### YOUR TASK
Swap "screenshot" for "screen capture" throughout the data below, keep every other part unchanged, and omit the pictures from your answer.

### SUPPLIED RECORDS

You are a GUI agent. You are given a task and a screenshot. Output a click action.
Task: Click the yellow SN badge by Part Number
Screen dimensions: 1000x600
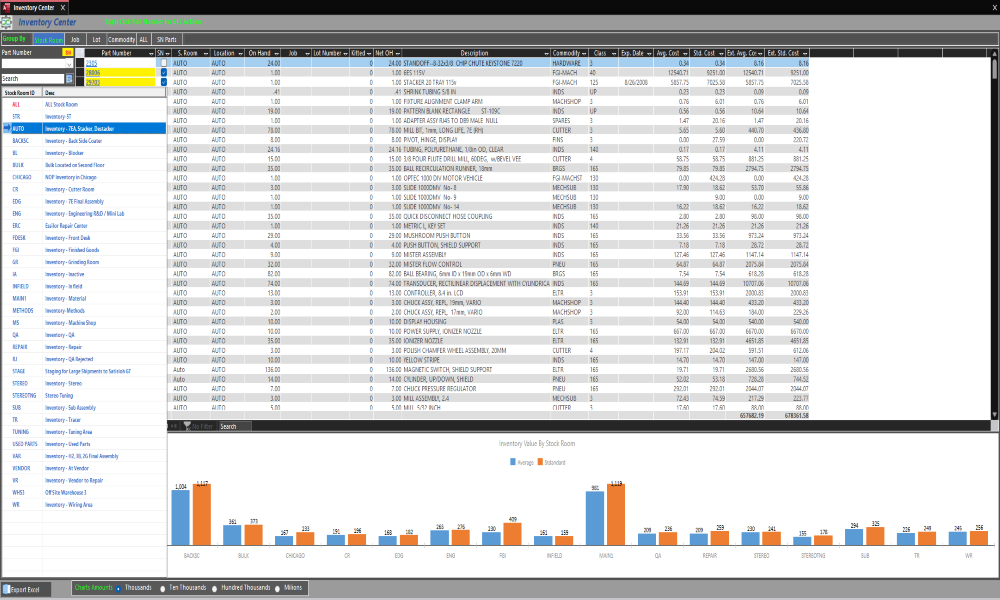pyautogui.click(x=67, y=52)
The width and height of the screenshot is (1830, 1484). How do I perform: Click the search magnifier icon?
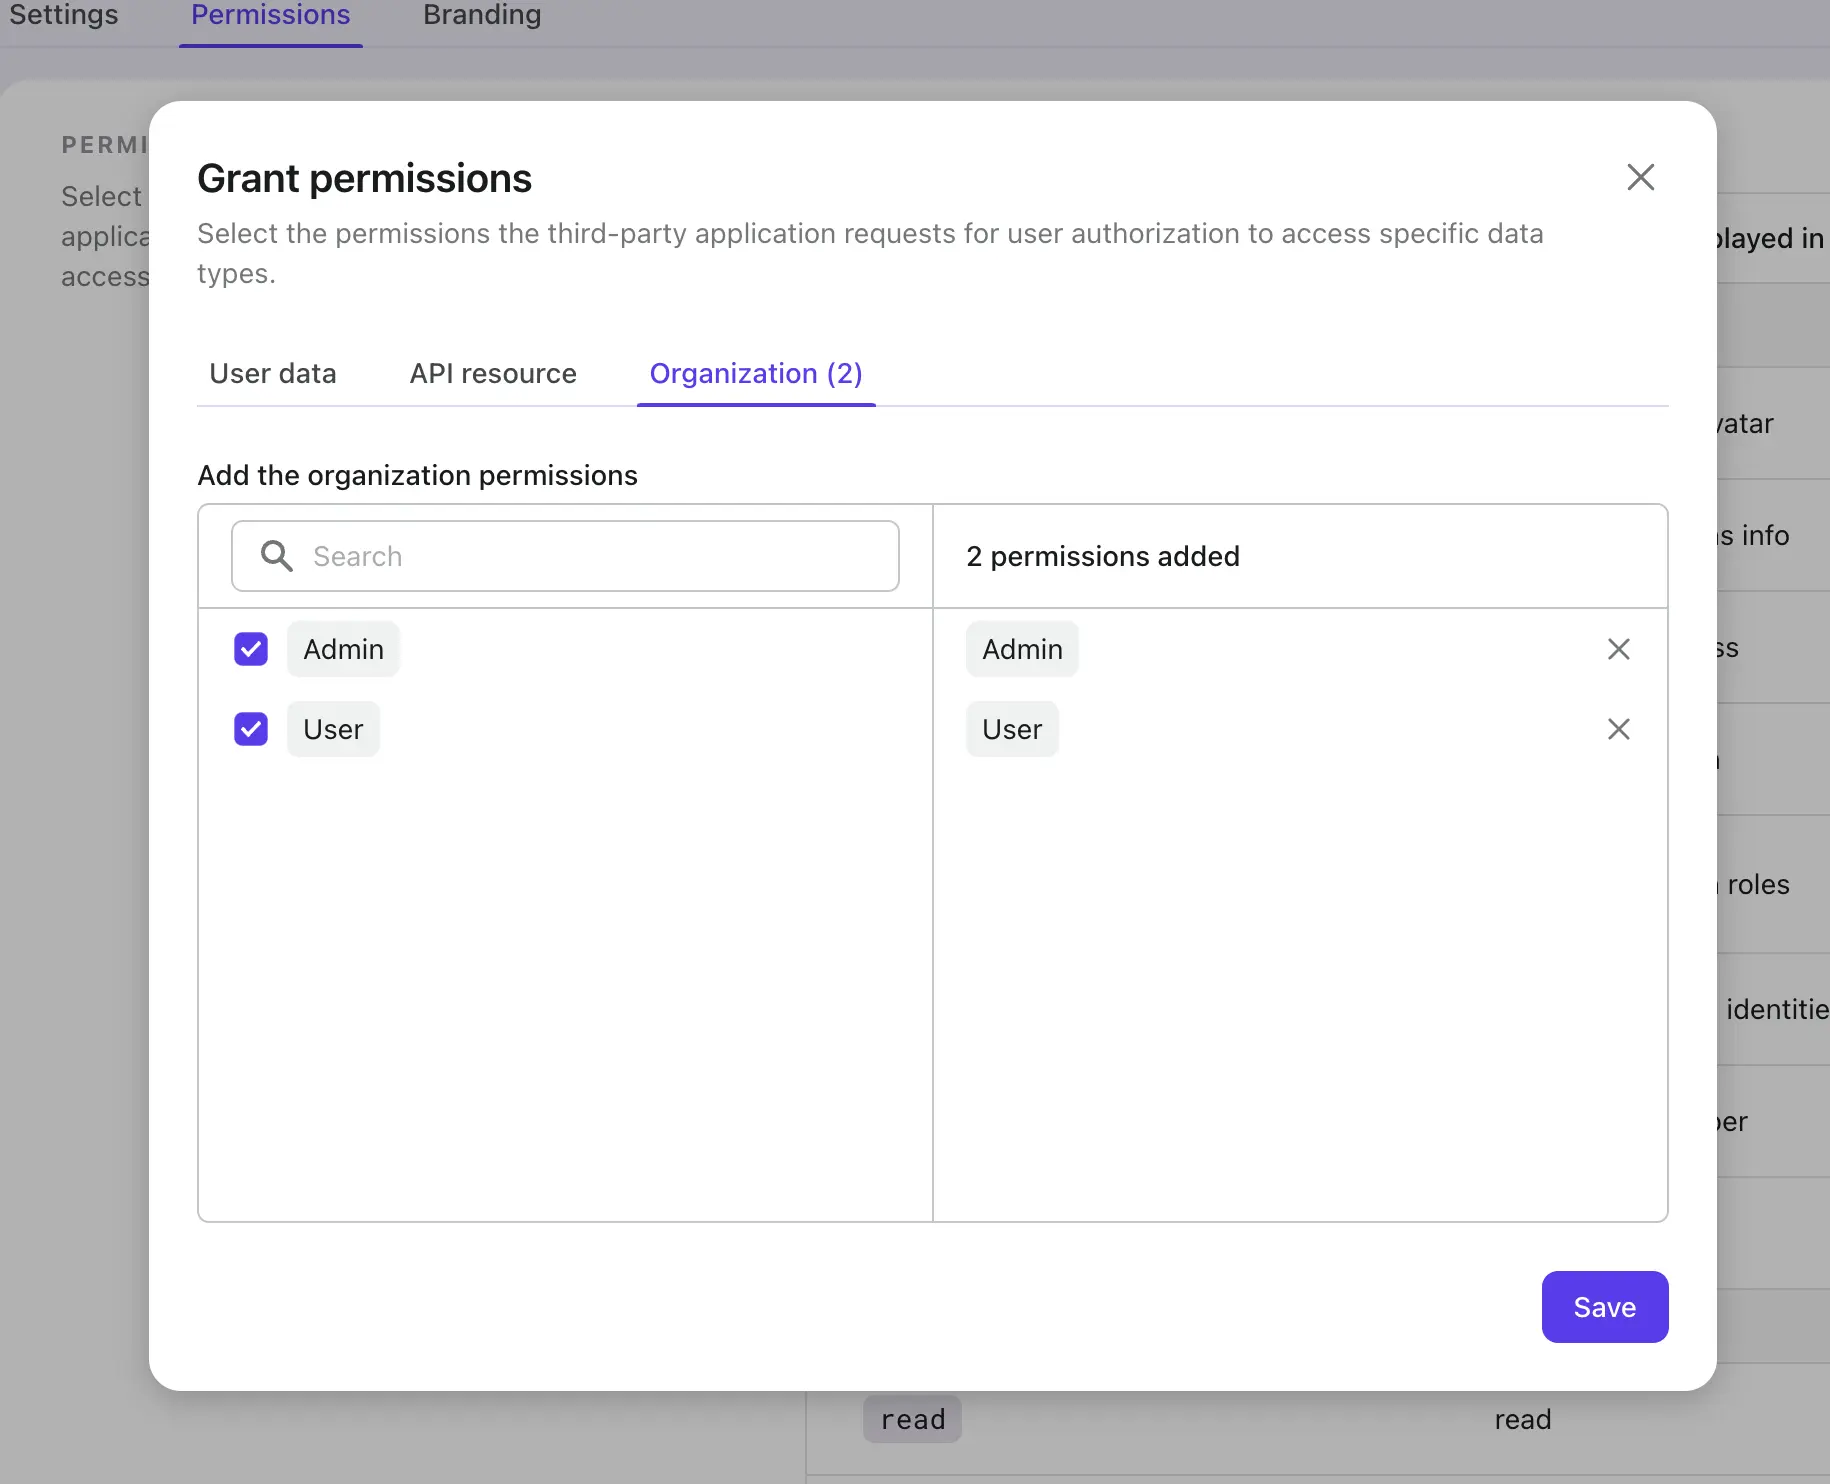(276, 556)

### FINISHED EXERCISE
You are a GUI agent. You are given a task and a screen capture. Output a click action.
Task: Click the yellow SN badge by Part Number
Screen dimensions: 1000x600
pyautogui.click(x=67, y=52)
The width and height of the screen capture is (1830, 1484). How do I perform: Click the search magnifier icon?
(276, 556)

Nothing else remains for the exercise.